◆ **Objectifs**
1 - Dans le passage retenu, transcrivez le texte en commençant aux mots « Questions au Père » et en vous arrêtant après les mots « du style oral. ».
2 - Traduisez en anglais cette phrase du passage retenu : « L’Evangile s’adresse non seulement au peuple élu mais à tous les peuples. »

Questions au Père Zago
Après avoir entendu l’exposé du Père Zago, les participants lui ont posé plusieurs questions, retranscrites ici dans le respect du style oral.
? Pourquoi n’avez-vous pas parlé du dialogue inter-religieux ?
A partir de cette Encyclique (R.M.55-57) y a-t-il des pistes d’ouverture par rapport, par exemple, aux grandes religions d’Asie ?
Le dialogue inter-religieux est un thème très important dans l’Encyclique et il est lié soit au concept du salut soit à la méthode missionnaire. C’est un thème qui parcourt toute l’Encyclique. par exemple au premier chapitre on parle du Christ sauveur, mais on dit immédiatement que le Christ, qui a sauvé toute l’humanité, qui est présent de manière spéciale dans l’Eglise, est aussi le sauveur des autres. Cela ne veut pourtant pas dire qu’il faut une conscience explicite de lui pour être sauvé. Dans le 2ème chapitre sur le Royaume de Dieu, royaume qui trouve dans l’Eglise le germe et les signes, mais qui va au-delà des frontières de l’Eglise, on parle aussi des religions non-chrétiennes. Au 3ème chapitre, en parlant de l’église primitive et en parlant en particulier du Kérygme, on dit qu’il n’y a pas seulement le kérygme adressé aux juifs mais aussi les kérygmes adressés aux Athéniens et aux animistes (chap.17 et 14 des Ac.) L’Evangile s’adresse non seulement au peuple élu mais à tous les peuples.

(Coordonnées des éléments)
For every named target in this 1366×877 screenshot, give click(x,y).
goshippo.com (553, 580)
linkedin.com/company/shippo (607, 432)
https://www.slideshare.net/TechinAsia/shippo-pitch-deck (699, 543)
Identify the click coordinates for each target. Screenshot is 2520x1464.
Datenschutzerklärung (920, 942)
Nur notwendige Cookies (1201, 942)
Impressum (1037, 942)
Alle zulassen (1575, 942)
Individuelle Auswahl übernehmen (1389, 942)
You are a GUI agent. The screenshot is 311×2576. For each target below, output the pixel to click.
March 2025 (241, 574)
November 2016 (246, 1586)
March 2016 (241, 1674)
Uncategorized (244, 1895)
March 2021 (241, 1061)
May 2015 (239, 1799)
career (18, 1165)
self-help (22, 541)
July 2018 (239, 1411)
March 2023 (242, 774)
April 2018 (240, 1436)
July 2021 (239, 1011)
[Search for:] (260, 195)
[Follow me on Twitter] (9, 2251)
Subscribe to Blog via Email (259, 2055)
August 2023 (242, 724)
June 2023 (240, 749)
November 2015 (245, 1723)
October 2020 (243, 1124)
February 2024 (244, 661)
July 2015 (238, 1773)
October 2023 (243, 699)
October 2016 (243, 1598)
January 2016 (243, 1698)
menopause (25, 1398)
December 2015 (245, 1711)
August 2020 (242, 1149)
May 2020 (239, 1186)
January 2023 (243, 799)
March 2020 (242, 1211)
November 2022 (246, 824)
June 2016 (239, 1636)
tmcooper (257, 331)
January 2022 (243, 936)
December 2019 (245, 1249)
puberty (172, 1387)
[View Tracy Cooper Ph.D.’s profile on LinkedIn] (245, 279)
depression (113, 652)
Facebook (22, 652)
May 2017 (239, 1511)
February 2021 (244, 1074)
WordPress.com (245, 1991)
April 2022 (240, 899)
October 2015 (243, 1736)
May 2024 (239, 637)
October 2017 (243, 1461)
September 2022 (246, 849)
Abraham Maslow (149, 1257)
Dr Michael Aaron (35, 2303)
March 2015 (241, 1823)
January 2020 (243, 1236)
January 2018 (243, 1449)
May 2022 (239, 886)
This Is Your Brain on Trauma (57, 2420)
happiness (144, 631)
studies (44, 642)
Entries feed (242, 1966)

◆ **Réponses dans l'ordre**
1 -
Questions au Père Zago
Après avoir entendu l’exposé du Père Zago, les participants lui ont posé plusieurs questions, retranscrites ici dans le respect du style oral.

2 - The Gospel is addressed not only to the chosen people but to all peoples.